| TRECHO DE ORIGEM |
★ ★ ★ ★
A forma jurídica de cada empreendimento pode trazer conseqüências diversas principalmente quanto à forma de custeio das taxas condominiais e dos encargos associativos, quer se trate de condomínios ou associações de moradores ou proprietários, respectivamente.
A principal diferença existente na forma de constituição está no tipo de propriedade que os adquirentes se sujeitam: se há todo ou parte do imóvel em regime de co-propriedade, estaremos diante de um condomínio; ao contrário, se cada um possui um lote individualizado sem qualquer co-participação em parte comum, provavelmente se estará diante de um loteamento, que pode ser fechado (murado), ou aberto.
Como exemplo de condomínios, podemos citar um edifício vertical de apartamentos residenciais, um edifício vertical de salas comerciais, e, até mesmo, um conjunto de casas ou lotes comerciais, padronizadas ou não, em que há ao menos uma área comum a todos os moradores.
Como exemplo de loteamentos, necessariamente citamos aquele conjunto de casas ou lotes, fechados por muro de limites de divisa ou não, em que cada dono de casa ou lote possui registro de propriedade única, servido por benfeitorias públicas, e sem nenhuma área comum de uso exclusivo de moradores.
Os condomínios são disciplinados no Direito Brasileiro pela lei federal nº 4.591, de 16 de dezembro de 1964, e mais recentemente pelos artigos 1.331 e seguintes do Código Civil de 2002, e, logo no artigo 1º da antiga norma federal, encontramos definição legal que se encaixa ao acima dito: “As edificações ou conjuntos de edificações, de um ou mais pavimentos, construídos sob a forma de unidades isoladas entre si, destinadas a fins residenciais ou não-residenciais, poderão ser alienados, no todo ou em parte, objetivamente considerados, e constituirá, cada unidade, propriedade autônoma sujeita às limitações desta Lei”.
E o § 2º do artigo indica que “A cada unidade caberá, como parte inseparável, uma fração ideal do terreno e coisas comuns, expressa sob forma decimal ou ordinária”.
Ou seja, em condomínio, o proprietário possui a sua unidade autônoma, que pode ser apartamento, sala comercial ou lote, mas também, uma chamada fração ideal do todo do terreno e da construção, que seriam as áreas comuns de uso.
Diversamente, nos loteamentos, regidos na constituição física pela lei federal nº 6.766/79, e na jurídica, necessariamente, na forma de associações civis, nos termos do Código Civil, cada proprietário possui um título imobiliário individual, sem qualquer conexão com um todo, de terreno, ou de área de uso comum.
Nesses, que podem ser fechados com muros – os popularmente conhecidos por loteamentos fechados -, ou não, os loteamentos abertos ou bairros, as áreas coletivas são do Poder Público, como praças, ruas, quadras, etc.
Geralmente, a autorização para fechamento ou não do loteamento é regulamentada por lei do município em que se encontra a área do loteamento, e depende de critérios de aprovação disciplinados por cada local.
★ ★ ★ ★
| INFORMAÇÕES FORNECIDAS |
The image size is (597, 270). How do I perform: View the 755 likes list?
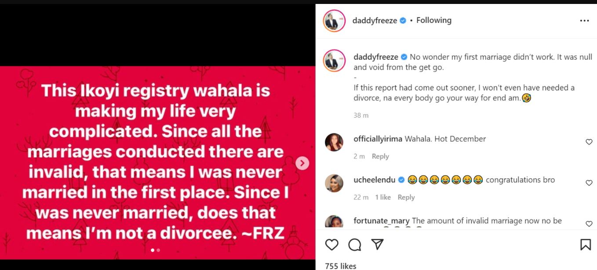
★ ★ ★ ★
| TAREFA 1 |
Reescreva o trecho sobre condomínios e loteamentos de "Como exemplo de condomínios, podemos" a "exclusivo de moradores.", substituindo "moradores" por "residentes".
| TAREFA 2 |
Prossiga com o trecho sobre condomínios e loteamentos, começando logo após a última frase apresentada.

| RESPOSTA ESCRITA 1 |
Como exemplo de condomínios, podemos citar um edifício vertical de apartamentos residenciais, um edifício vertical de salas comerciais, e, até mesmo, um conjunto de casas ou lotes comerciais, padronizadas ou não, em que há ao menos uma área comum a todos os residentes.
Como exemplo de loteamentos, necessariamente citamos aquele conjunto de casas ou lotes, fechados por muro de limites de divisa ou não, em que cada dono de casa ou lote possui registro de propriedade única, servido por benfeitorias públicas, e sem nenhuma área comum de uso exclusivo de residentes.

| RESPOSTA ESCRITA 2 |
Em tal ponto, já identificamos uma situação que será importante no momento da definição da forma de custeio dos encargos de loteamentos ou de condomínios: os serviços postos à disposição dos proprietários serem prestados pela própria pessoa jurídica constituída (associação de moradores ou condomínio), ou pelo Poder Público.
Se os serviços internos (segurança, coleta de lixo, manutenção, etc.) forem prestados pela pessoa jurídica de direito privado, necessariamente as leis vigentes e os atos constitutivos do condomínio fixarão taxas condominiais obrigatórias a todos, e os atos associativos da associação de moradores poderão obrigar seus adquirentes a pagar encargos associativos mensais, por rateio.
Então, se a pessoa reside ou tem negócios num condomínio, residencial ou comercial, conforme o caso, as taxas condominiais mensais de rateio serão obrigatórias para custeio, conforme os termos do artigo 12, da lei nº 4.591/64, e do próprio Código Civil.
A inadimplência sujeitará o devedor aos encargos moratórios, e, ainda, poderá possibilitar a cobrança judicial, protesto (conforme o estado federativo do Brasil disciplinar), e outras penalidades administrativas que se prevejam nas convenções condominiais.
A grande questão que o Poder Judiciário tem enfrentado, e inclusive, alternado posicionamento de jurisprudência, reside nas associações de moradores de loteamentos.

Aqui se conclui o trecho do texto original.